Todd Davison, Director, Purbeck Insurance Services, the UK’s only insurance provider offering Personal Guarantee insurance takes a look at how SMEs can mitigate some of the risks of signing a Personal Guarantee, following the recent collapse of Jamie’s Italian.
Normally Personal Guarantees are used by smaller businesses as a route to securing finance so this was unusual. If the reports are true, some of his personal assets may now be used to settle the outstanding debts.
It’s always a risk taking out new finance. Whilst not wishing to speculate on Jamie Oliver’s personal wealth, when that risk becomes personal, as it does when a Personal Guarantee is signed by the owner or director of the business for a business loan, the stakes increase considerably.
A Personal Guarantee puts your personal assets such as your home and savings on the line to settle a debt if you default on the loan. As a Personal Guarantee backed loan can be the only route to new finance for some businesses, it’s easy to see how SME owners could feel stuck between a rock and a hard place right now. In recent research we found 1 In 4 SMEs are planning to raise funding just to stay afloat.
Aside from factors such as the continued uncertainty around Brexit, changes in shopping habits and unseasonal weather creating difficult trading conditions, when any big business collapses, the whole supply chain suffers and Jamie’s Italian is the latest in a string of well-known brands to hit the wall in the past year.
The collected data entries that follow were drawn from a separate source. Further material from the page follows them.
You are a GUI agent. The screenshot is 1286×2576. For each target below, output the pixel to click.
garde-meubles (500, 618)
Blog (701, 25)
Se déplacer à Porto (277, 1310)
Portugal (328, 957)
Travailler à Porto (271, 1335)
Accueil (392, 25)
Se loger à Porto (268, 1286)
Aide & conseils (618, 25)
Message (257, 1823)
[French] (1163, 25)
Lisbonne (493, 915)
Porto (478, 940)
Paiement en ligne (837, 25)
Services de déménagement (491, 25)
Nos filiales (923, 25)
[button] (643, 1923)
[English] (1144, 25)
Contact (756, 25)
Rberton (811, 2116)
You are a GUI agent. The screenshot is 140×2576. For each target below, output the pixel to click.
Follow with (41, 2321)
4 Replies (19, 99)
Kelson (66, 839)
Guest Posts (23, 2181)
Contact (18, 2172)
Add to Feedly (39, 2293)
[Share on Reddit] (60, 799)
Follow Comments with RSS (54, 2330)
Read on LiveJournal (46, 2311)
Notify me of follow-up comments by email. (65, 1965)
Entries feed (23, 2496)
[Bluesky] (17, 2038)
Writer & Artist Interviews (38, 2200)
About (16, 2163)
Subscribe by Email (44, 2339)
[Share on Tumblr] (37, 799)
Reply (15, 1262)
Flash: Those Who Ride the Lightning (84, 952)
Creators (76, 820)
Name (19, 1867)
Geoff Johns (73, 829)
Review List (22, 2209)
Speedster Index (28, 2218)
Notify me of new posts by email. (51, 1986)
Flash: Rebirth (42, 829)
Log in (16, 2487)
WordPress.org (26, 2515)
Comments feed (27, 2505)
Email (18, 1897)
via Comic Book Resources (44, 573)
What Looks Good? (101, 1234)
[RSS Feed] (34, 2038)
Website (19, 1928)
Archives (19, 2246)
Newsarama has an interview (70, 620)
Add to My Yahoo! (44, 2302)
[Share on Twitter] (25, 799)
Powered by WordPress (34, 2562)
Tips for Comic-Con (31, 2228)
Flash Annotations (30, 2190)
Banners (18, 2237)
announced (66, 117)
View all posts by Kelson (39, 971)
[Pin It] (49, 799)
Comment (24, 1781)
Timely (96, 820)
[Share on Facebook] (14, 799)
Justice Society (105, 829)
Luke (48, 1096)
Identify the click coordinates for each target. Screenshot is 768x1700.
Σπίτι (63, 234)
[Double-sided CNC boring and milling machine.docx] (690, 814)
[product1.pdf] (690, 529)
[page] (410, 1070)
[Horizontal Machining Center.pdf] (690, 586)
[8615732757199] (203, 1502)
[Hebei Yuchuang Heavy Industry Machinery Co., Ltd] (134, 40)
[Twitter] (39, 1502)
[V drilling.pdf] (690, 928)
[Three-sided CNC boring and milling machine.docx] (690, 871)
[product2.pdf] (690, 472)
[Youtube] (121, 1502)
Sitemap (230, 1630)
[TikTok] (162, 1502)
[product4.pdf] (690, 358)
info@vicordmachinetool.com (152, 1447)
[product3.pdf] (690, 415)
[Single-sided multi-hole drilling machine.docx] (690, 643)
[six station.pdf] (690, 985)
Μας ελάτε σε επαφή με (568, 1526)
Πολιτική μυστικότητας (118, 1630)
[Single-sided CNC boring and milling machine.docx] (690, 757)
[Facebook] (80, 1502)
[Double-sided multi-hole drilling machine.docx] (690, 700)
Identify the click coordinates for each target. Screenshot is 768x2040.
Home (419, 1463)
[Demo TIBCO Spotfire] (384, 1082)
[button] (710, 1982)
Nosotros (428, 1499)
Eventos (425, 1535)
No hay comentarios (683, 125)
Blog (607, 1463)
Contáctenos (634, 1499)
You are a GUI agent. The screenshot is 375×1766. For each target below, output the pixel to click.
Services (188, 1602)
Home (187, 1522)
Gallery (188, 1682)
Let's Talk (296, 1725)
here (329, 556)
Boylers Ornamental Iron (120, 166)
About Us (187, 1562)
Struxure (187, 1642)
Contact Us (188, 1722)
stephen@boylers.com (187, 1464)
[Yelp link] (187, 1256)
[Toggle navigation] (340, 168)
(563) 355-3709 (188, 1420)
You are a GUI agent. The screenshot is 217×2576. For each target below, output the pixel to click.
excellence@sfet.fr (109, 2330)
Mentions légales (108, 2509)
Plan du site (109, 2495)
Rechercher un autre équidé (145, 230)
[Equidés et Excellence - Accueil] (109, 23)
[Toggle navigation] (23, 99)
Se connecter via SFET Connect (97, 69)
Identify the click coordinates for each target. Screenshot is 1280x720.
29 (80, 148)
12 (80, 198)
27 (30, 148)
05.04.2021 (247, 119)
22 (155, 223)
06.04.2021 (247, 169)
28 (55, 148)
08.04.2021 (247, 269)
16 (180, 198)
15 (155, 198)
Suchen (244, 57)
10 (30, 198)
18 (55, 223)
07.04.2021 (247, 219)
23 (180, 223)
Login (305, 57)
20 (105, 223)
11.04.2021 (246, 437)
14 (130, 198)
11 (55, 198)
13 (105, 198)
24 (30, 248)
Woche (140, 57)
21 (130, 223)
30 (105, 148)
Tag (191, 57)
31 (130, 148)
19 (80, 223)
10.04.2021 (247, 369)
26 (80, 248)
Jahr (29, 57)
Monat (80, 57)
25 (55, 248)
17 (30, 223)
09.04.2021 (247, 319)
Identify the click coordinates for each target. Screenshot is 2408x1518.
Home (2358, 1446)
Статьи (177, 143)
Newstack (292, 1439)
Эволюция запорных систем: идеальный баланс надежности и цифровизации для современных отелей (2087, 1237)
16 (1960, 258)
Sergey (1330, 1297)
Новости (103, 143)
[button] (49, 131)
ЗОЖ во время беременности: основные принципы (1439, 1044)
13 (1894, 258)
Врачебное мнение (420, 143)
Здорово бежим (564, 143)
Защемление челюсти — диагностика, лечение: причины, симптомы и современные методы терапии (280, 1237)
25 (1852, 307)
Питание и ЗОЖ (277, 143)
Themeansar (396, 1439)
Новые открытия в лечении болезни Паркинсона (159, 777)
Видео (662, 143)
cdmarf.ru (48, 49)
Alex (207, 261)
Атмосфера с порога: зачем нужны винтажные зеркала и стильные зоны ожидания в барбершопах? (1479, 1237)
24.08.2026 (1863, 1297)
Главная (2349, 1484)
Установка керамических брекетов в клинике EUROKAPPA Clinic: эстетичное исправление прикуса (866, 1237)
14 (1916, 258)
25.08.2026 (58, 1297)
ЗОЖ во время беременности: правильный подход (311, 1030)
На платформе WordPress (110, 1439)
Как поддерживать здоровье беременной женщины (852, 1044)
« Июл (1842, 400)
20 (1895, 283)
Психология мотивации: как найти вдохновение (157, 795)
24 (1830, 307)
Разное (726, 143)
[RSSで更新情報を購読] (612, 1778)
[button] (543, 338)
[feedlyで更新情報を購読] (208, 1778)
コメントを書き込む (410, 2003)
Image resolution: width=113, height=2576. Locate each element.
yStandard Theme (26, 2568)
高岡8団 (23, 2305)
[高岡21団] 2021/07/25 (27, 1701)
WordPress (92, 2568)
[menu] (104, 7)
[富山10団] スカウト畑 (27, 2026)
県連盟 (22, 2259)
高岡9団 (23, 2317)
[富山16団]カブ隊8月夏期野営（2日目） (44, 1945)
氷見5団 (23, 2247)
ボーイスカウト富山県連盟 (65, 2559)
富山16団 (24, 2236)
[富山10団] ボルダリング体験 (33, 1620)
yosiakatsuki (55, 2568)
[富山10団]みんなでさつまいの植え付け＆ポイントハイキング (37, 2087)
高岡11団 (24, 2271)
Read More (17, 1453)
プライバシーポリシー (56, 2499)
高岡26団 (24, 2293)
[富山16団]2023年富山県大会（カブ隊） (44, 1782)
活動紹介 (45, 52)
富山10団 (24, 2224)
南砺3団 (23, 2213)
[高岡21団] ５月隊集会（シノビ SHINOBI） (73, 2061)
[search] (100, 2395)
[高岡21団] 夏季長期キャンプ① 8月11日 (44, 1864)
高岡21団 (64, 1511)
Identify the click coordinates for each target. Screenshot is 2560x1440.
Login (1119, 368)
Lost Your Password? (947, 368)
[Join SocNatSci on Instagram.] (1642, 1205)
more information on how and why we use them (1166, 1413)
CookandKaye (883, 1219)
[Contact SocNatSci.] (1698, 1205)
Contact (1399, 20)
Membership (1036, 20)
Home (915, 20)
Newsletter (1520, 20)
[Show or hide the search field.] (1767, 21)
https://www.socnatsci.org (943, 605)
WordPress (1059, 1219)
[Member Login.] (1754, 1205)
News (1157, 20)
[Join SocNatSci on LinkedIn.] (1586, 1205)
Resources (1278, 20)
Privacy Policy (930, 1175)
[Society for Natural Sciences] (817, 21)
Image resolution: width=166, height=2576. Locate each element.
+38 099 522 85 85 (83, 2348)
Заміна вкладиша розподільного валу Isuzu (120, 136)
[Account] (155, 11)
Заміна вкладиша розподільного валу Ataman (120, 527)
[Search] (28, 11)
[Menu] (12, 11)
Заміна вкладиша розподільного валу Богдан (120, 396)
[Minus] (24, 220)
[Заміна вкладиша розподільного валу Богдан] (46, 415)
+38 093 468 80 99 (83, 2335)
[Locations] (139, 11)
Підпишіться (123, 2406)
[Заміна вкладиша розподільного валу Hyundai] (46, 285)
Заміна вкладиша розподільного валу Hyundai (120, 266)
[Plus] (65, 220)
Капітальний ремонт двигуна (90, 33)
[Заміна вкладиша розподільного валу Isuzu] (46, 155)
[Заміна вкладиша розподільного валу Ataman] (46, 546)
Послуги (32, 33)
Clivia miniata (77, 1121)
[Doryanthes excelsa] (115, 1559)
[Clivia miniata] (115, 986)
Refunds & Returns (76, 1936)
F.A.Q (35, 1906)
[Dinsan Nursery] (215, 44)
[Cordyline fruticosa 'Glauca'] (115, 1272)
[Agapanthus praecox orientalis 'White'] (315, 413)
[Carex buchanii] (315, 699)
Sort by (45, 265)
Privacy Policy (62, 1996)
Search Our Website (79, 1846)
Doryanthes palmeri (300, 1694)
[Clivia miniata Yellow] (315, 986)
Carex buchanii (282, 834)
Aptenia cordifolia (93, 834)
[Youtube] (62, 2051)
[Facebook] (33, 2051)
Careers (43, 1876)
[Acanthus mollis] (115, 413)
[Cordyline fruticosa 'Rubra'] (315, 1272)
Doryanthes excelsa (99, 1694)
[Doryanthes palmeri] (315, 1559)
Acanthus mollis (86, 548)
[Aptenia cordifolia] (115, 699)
So while many owners of SMEs are weighing up whether to take the Personal Guarantee plunge in the hope the business survives and thrives with a fresh injection of cash or just to cut costs and soldier on for a few months more, fundamentally you should seek sound financial advice and fully understand the risks involved.
A finance broker is a good place to start or you may wish to discuss the options with your accountant or solicitor.
Ask how you can mitigate the risk of a Personal Guarantee backed loan, for example through Personal Guarantee Insurance. This relatively new type of insurance offers protection against the risk that the Guarantee is called by a lender and will offset any outstanding obligations called in under a Personal Guarantee.
The level of cover is based on a fixed percentage of the Personal Guarantee the company director wishes to insure and this is dependent on whether the corresponding finance facility is secured or unsecured.
Arm yourself with facts about your business – its financial prospects and commercial value – and a list of questions so that you can gain complete clarity on the terms of the guarantee and how they will be enforced if you default on the loan.
Check how will your net personal assets will be assessed prior to the giving of the guarantee, and is this is likely to change? Many providers of Personal Guarantee loans ask for a personal financial statement but some may require more proof of the value of your assets.
Find out whether it’s possible to negotiate the percentage of the loan you should guarantee. Not all lenders require a guarantee for the sum total of the loan.
Ask how the lender will enforce the guarantee such as through a County Court/High Court Judgement. They can either get a Warrant of Execution and get the bailiffs in, or they go for a Charging Order to secure the debt against your home.
Also establish if the lender will serve notice or seek payment on demand? The usual route is for the creditor is to issue a Statutory Demand and give you 21 days to either settle the debt or reach an agreement to pay. However some creditors and can and will seek payment on demand.
Determine exactly constitutes a default. If you are late paying your loan by 24 hours would that be seen as a default with take steps accordingly to recoup the debt? In addition, confirm any remedy period upon default as some creditors allow a specified timeframe for you to pay back the default.
Finally, establish if lender must exhaust every other avenue before making demands on you, as part of the contract as some lenders are prepared to look elsewhere, such as to business assets before calling in the debt.
Signing a Personal Guarantee is a big step but when armed with all the facts and the protection afforded by insurance, it’s a step businesses may feel more comfortable to take. In fact, we found that nearly three quarters of SMEs would be more likely to take out a loan with a Personal Guarantee if they could insure against the risk of providing it.